Gas flaring in Ughelli in the Nigeria Delta. The region has suffered decades of pollution and human rights abuses due to the operations of multinational energy companies. ©Afolabi Sotunde/Reuters

Our core solution: global corporate accountability standards, so corporate power no longer goes unchecked and policymaking is made in the public good. 

We have limited time left to protect our planet and save humanity. Yet all too often, global leaders prefer to dance around this reality, despite the mounting evidence of the many catastrophic ways the climate emergency is already affecting communities and ecosystems around the world.

We know we need to stop extracting fossil fuels, stop tearing down climate-critical forests, and cut emissions, so what’s holding us back? Amid necessary attention on technology and consumption patterns, an overlooked part of the answer is the influence and impunity of powerful companies that are effectively betting on destruction and have most to lose from the action the rest of us desperately need. 
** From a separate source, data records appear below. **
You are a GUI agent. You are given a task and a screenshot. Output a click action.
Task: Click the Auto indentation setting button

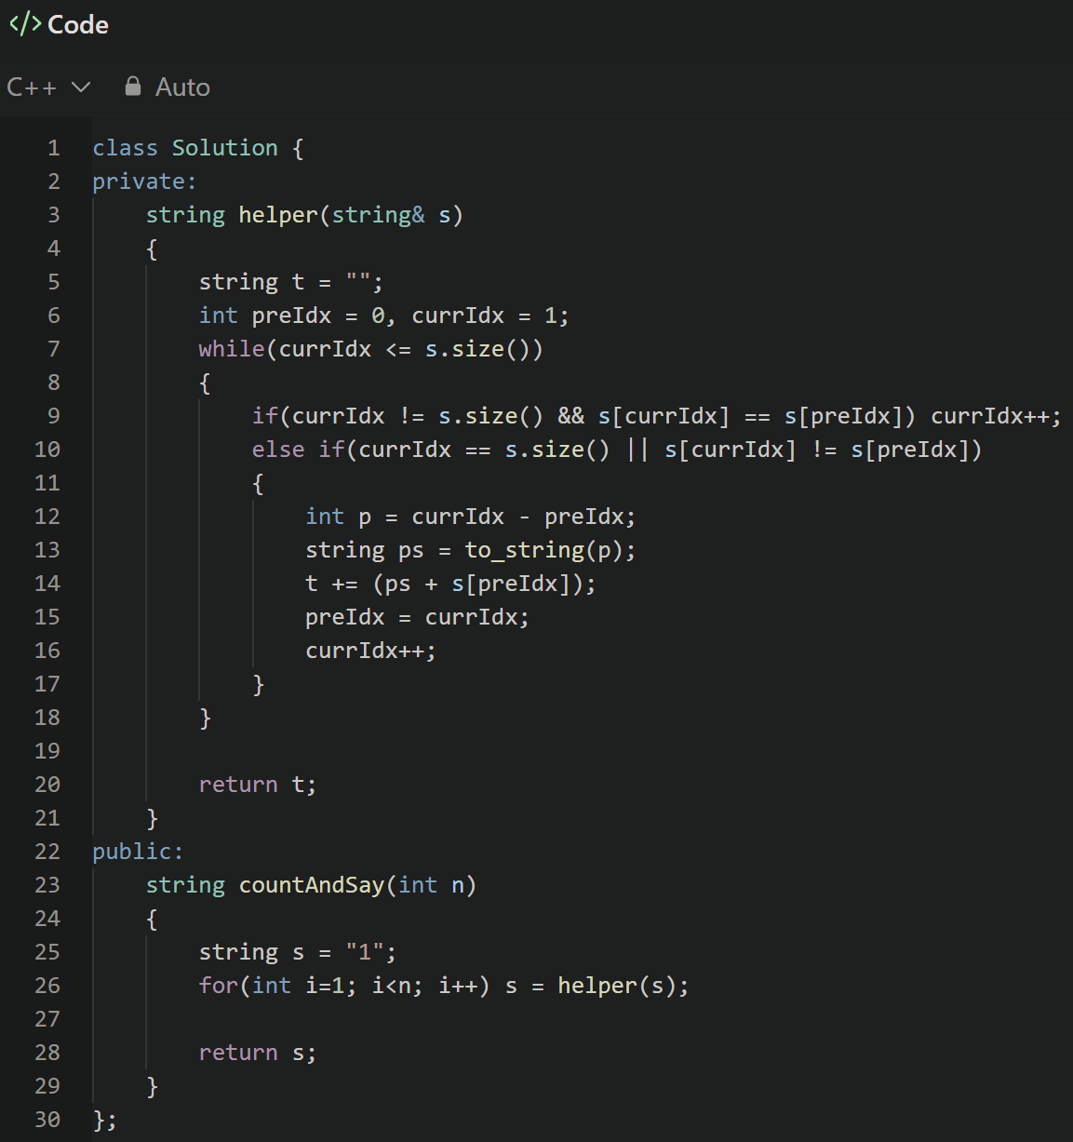pyautogui.click(x=168, y=87)
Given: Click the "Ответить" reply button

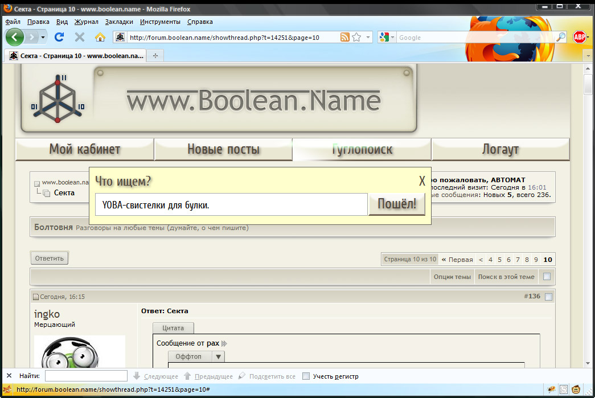Looking at the screenshot, I should click(x=49, y=258).
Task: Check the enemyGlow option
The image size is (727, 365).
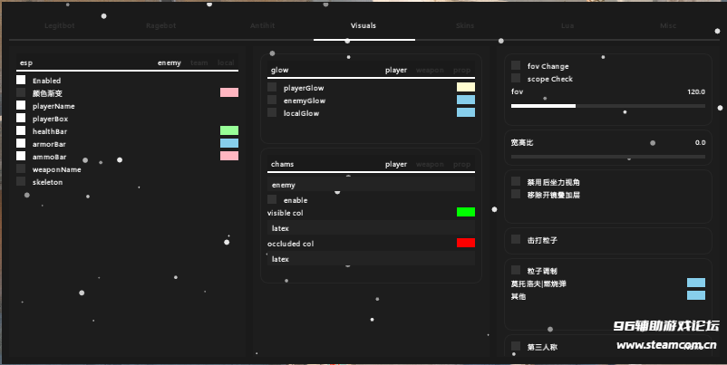Action: pyautogui.click(x=272, y=101)
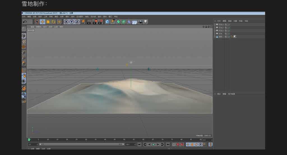Select the Move tool
The image size is (287, 155).
click(x=42, y=22)
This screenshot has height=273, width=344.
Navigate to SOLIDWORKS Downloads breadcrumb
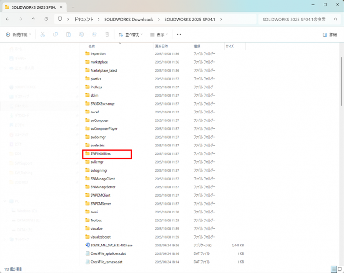coord(128,20)
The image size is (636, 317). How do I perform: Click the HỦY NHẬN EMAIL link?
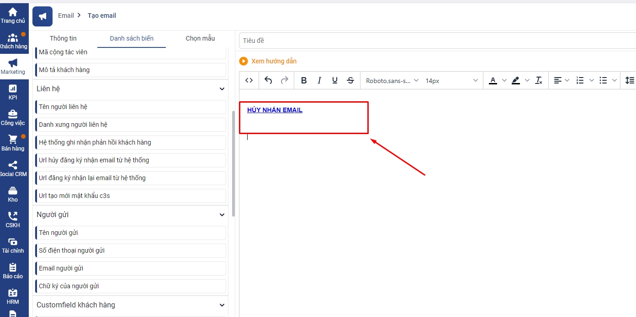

Over a quarter of a century, Global Witness has been tracking, exposing, and challenging corporations that profit from practices that are destroying our planet, impoverishing whole nations, and fueling violence against communities. We may see improvements in the way individual businesses operate, or new restrictions in some countries. But until we have a new global standard of corporate accountability, in which the companies and individuals who are contributing so much to the current climate emergency can be held responsible and face justice, our progress towards a more sustainable future will be too slow.

Too many corporates know that if we are serious about curbing global warming, the way they make money will need to alter, in some cases irreparably. Whole industries (especially those reliant on extracting fossil fuels) see that their days could be numbered. Their efforts, despite what some of them may say, are, therefore, focused on distraction and delay. 

Big Oil has been pumping out misinformation and funding pseudoscientists and think tanks to skew the debate on climate for decades. Companies around the world rely heavily on campaign financing and lobbying to water down regulations designed to protect people and planet. Too many align themselves with oppressive regimes, including military juntas, to access precious natural resources. They use PR, advertising, and opacity to greenwash and hide their environmental impacts. Some are complicit in the killing and silencing of workers and environmental defenders. Their operations can lead to dire impacts like toxic waste, air pollution, and deforestation in communities from the Amazon in Brazil to the Niger Delta, and Richmond in California. 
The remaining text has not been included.